◆ Problem to work on:
Can you restate the stretch of the outcome text from "Overall, at the" through "(Supplemental Appendix 1).", replacing "bilateral oophorectomy" with "bilateral ovariectomy"?

Outcome
After a median FU of 25.5 months since the first surgery (range 0-88), 29 tumor events occurred (8.3%) after a median delay of 30.5 months (range, 1-88) from diagnosis. The initial surgical management of these recurrent cases was TO in 10 cases (34%) and OSS in 19 cases (66%) (Table 1). New lesions occurred on the same ovary in eight patients (28%), on the contralateral ovary in 18 patients (62%), and on both ovaries in three patients (10%). Among these ipsilateral new lesions, one case had a juvenile cell granulosa tumor (JCGT) on the ipsilateral ovary 47 months after OSS of the OMT. A contralateral second event occurred in 48% of cases after surgical management by OSS. Treatment of recurrences was surgery in 23 out of 29 cases and could be conservative in 82% of cases (OSS/TO; 19/4) (Table 3). Four of them benefited from cryopreservation of the remaining ovarian healthy tissue. In these patients, only one was managed by TO at the first surgery. OSS was performed on all of them at the second surgery. Six patients (21%) were not operated on for this second event and benefited from a regular wait-and-see strategy. At a median FU of 9.5 months (range: 0, 65), these patients did not present any tumor progression. JCGT was treated by TO with salpingectomy, leading to complete microscopic surgical resection (FIGO stage Ia) without any adjuvant treatment. This patient was in CR2 four years after this second event. Three patients presented a third event, affecting both ovaries in each subject. Two of them were then treated by OSS and one by TO.
Overall, at the end of FU, 321 patients remained in CR1 (91.7%), 20 in CR2 (5.7%), and three in CR3 (0.9%), and six had stable disease (1.7%). All are alive at the end of FU (OS 100%). The 2 year-EFS was 95.2% [95% CI, 91.7 – 97.3] (Fig. 1A). At the last FU, 18 patients had two reduced ovaries after unique or multiple OSS (5%), and 132 patients (38%) had one whole ovary remaining after TO carried out at the first or second surgery. No patient needed bilateral oophorectomy (Supplemental Appendix 1).

◆ Records supplied:
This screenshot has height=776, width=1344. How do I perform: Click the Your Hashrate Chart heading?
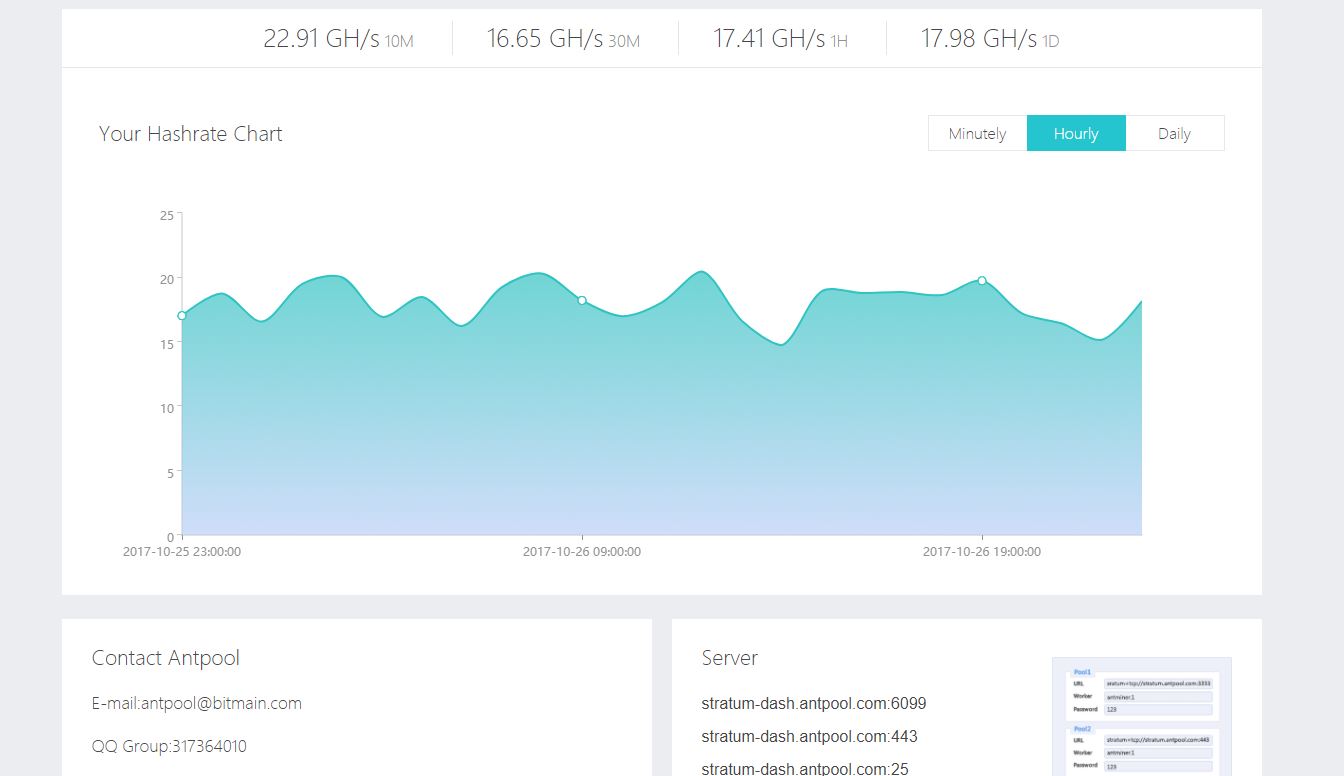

...

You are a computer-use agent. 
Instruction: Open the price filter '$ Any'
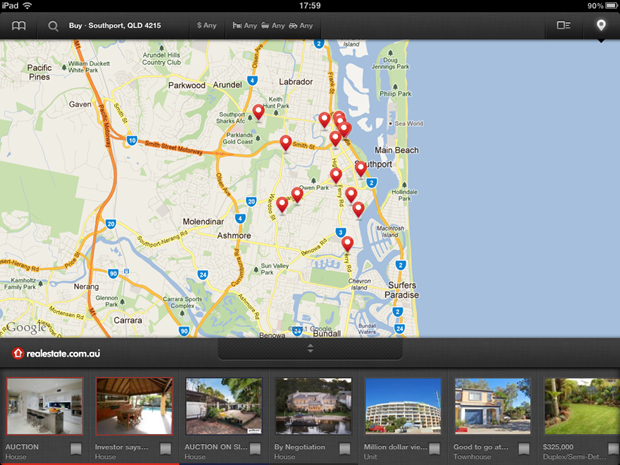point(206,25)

--

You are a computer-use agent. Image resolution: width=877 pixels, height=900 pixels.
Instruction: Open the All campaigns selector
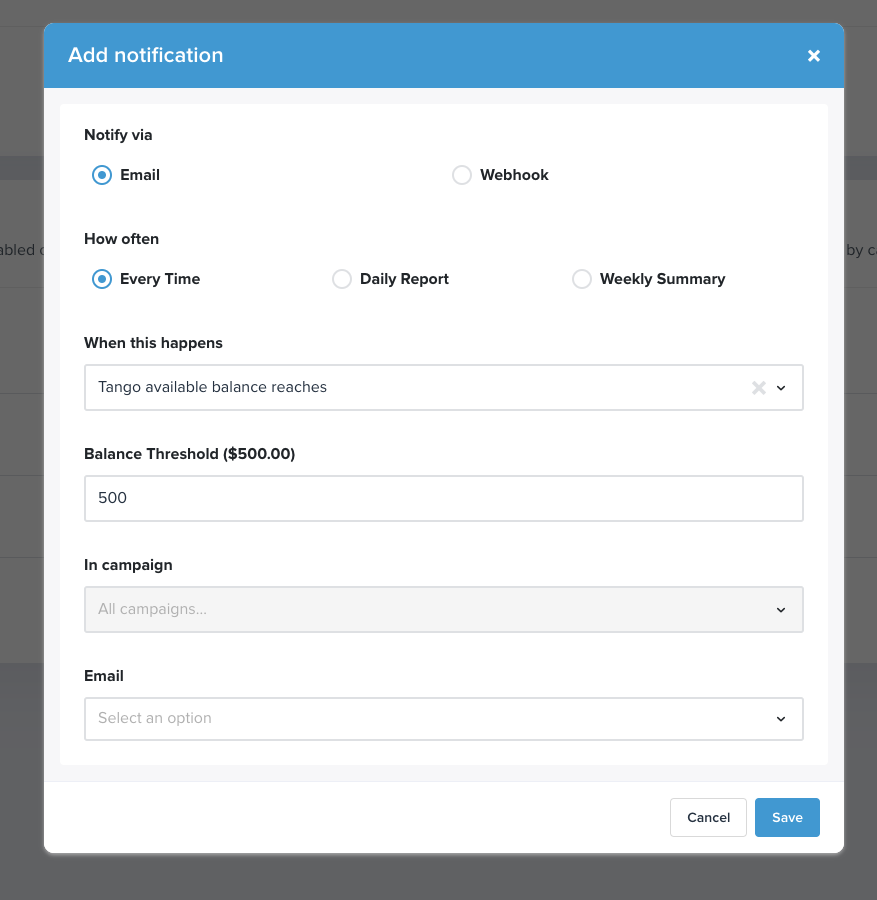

◆ Written reply:
Overall, at the end of FU, 321 patients remained in CR1 (91.7%), 20 in CR2 (5.7%), and three in CR3 (0.9%), and six had stable disease (1.7%). All are alive at the end of FU (OS 100%). The 2 year-EFS was 95.2% [95% CI, 91.7 – 97.3] (Fig. 1A). At the last FU, 18 patients had two reduced ovaries after unique or multiple OSS (5%), and 132 patients (38%) had one whole ovary remaining after TO carried out at the first or second surgery. No patient needed bilateral ovariectomy (Supplemental Appendix 1).